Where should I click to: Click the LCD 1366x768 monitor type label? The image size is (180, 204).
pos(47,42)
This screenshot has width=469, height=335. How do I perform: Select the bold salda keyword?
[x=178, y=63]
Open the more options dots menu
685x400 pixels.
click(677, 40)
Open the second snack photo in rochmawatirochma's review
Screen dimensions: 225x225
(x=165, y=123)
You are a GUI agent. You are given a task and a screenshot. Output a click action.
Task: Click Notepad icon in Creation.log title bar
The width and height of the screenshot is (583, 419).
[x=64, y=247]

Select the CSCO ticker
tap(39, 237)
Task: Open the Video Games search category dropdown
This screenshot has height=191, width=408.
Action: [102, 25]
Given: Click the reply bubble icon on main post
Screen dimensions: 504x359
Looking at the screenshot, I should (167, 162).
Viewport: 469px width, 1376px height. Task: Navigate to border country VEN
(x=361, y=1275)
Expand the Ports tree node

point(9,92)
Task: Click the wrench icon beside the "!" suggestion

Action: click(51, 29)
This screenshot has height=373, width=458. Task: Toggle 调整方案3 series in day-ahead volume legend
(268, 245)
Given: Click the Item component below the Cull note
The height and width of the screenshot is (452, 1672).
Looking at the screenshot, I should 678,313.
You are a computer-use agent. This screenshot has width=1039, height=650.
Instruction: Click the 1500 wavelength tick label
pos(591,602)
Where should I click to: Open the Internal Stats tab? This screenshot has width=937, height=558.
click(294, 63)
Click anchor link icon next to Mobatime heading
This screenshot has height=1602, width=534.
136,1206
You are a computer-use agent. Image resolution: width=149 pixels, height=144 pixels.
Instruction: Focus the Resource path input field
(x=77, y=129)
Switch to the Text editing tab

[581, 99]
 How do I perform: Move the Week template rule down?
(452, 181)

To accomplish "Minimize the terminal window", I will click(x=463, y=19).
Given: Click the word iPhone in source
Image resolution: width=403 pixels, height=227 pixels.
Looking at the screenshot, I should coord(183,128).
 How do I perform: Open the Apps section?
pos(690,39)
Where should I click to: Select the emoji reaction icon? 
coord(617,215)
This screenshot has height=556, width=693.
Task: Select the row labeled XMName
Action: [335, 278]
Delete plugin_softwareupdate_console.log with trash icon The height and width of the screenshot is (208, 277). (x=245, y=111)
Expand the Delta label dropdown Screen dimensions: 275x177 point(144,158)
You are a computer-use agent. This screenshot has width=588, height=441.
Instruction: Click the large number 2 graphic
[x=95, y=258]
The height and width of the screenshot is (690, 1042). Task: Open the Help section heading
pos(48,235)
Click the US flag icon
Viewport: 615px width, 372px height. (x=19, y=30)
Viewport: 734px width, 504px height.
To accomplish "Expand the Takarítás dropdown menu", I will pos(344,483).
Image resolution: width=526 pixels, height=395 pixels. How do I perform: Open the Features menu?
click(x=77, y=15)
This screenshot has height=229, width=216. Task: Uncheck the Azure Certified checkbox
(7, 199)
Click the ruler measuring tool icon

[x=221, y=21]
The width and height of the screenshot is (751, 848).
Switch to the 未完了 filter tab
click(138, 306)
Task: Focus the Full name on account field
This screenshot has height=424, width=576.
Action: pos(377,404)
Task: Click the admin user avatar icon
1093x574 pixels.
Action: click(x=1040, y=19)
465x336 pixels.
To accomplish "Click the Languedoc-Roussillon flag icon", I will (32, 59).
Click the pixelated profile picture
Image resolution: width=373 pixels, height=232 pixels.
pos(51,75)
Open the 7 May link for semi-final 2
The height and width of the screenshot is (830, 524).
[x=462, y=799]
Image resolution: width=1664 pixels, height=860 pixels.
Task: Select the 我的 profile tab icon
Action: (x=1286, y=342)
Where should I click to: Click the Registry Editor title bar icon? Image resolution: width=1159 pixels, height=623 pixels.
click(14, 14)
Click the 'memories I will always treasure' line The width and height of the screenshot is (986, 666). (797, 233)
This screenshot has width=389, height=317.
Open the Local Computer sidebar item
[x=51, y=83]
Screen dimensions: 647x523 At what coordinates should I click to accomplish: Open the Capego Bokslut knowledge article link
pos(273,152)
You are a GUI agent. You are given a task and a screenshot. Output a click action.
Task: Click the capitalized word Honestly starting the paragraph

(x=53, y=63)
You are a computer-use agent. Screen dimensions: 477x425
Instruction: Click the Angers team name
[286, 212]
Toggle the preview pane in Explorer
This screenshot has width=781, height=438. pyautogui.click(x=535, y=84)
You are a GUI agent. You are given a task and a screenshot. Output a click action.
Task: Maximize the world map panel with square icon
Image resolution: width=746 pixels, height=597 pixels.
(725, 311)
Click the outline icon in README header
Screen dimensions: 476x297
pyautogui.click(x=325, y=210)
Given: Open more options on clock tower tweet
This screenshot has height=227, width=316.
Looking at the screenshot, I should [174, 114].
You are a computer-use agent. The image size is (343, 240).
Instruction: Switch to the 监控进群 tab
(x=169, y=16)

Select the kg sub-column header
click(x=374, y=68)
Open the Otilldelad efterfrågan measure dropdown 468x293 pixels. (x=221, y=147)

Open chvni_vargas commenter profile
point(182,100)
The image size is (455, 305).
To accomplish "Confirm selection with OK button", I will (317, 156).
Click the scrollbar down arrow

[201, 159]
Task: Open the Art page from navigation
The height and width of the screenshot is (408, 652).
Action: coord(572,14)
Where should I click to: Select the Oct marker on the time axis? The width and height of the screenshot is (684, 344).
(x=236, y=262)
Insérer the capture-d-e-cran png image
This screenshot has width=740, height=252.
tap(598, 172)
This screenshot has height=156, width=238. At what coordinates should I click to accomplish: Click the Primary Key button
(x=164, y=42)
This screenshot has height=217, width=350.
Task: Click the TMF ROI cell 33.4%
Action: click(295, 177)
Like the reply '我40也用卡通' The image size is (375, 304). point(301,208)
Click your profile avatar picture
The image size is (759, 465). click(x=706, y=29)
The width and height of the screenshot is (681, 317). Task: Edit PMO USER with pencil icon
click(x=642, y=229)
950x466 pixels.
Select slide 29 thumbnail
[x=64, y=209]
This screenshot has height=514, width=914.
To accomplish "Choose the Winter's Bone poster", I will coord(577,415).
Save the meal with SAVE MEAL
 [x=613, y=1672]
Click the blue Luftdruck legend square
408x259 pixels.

────────────────────────────────────────

- **What to do**
A bare number is the whole answer: the tally of lines in the listing above that include "reply".

- **Task output**
2